Posted by Yong at 9:29 AM

1st July 2002:    Souvlakis in our hands, grease dripping warmly onto our burnt arms and feet aching from the marble of the Acropolis, we were walking down another long stretch of tourist traps when a dim interior, glinting dully with colour, beckoned.
The shop squeezed itself between glass-fronted restaurants, ignored by the chic tanned ladies and red American tourists lugging bags of loofah and Athens 2004 shirts. A column of Evil-eye keychains dangled from a simple whitewashed wall. The proprietor, white-haired and luxuriantly moustached, sat inside reading a dog-eared book of poetry. We glided in.
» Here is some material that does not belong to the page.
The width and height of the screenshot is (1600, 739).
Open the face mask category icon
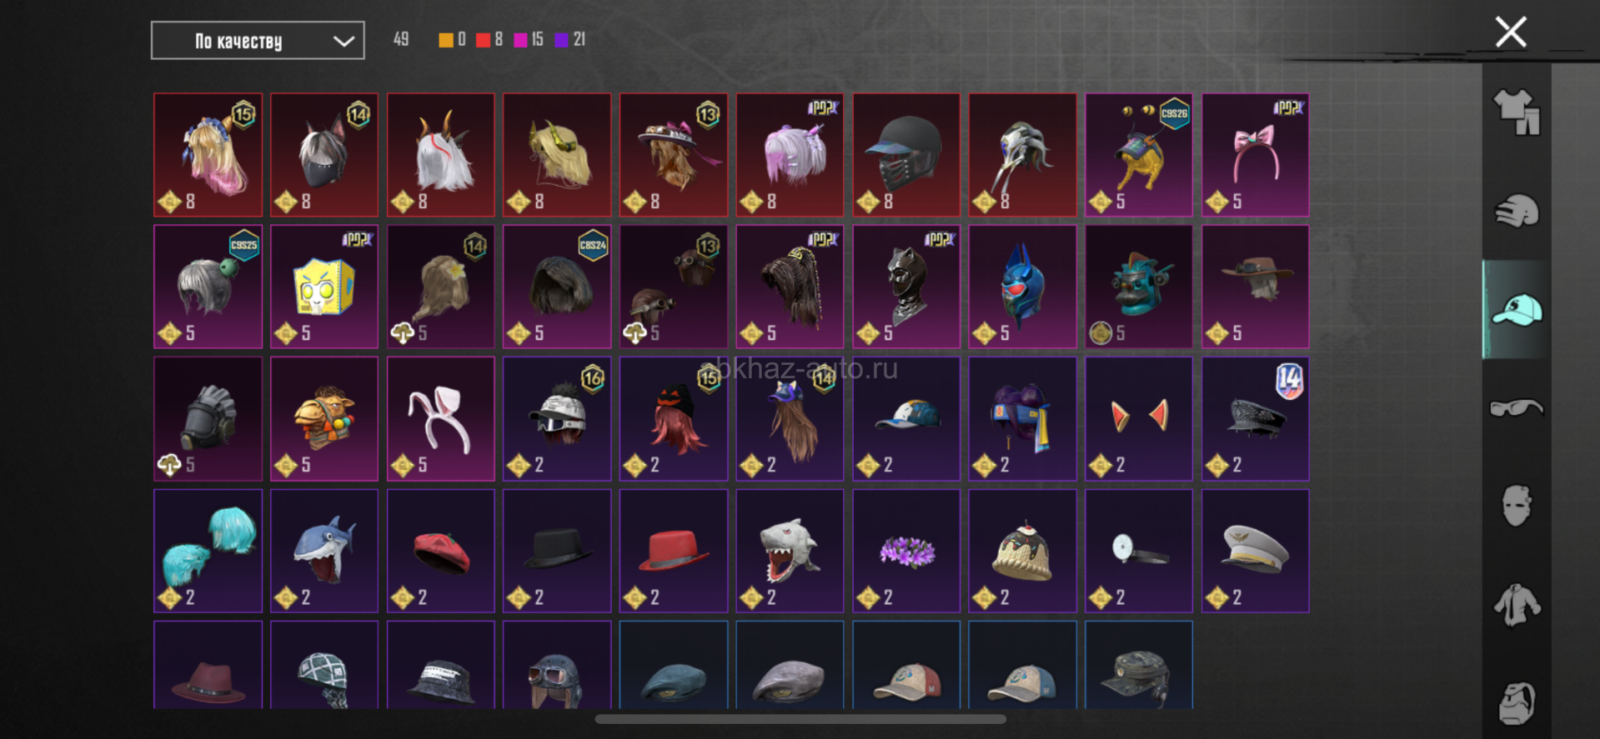point(1517,505)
Baskets! Brown woven baskets full of the most delightful ornaments -- beads of terracotta, blue, black and gold, feathers strung from silvered wires, arabesques of matte gold and snake-circles in glittering piles, heaps and heaps of translucent pastel chips, burnt sierra tubes and Prussian blue flutes, heavy dull wooden oblongs and light twisted spangles of foil, glass-eyes in a million hues of blue-black and uncountable strings, ropes and filaments in every tint of nature – on tabletops, from hooks, behind the counter and spilling over the rough floor. An Aladdin’s trove in the land of Theseus.
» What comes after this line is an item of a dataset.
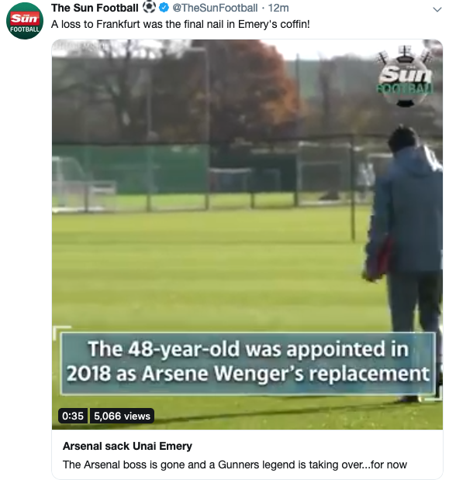Click the soccer ball emoji beside the name
Screen dimensions: 449x480
tap(150, 7)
Three girls, noses pierced and hair spiked, peered intently into each basket. Hardly noticing us, they poured shimmering streams of tiny translucent globes into their own little trays. A tall, dark man with a hat walked in and let loose his blonde children, who set about to jiggle every basket and grin at each other. The man started debating Greek politics with the proprietor, in heavily accented English. We had stumbled upon a genuine local shop.
|

Posted by Yong at 9:28 AM

An Assortment of Delights
+ Ramblings, etcetera.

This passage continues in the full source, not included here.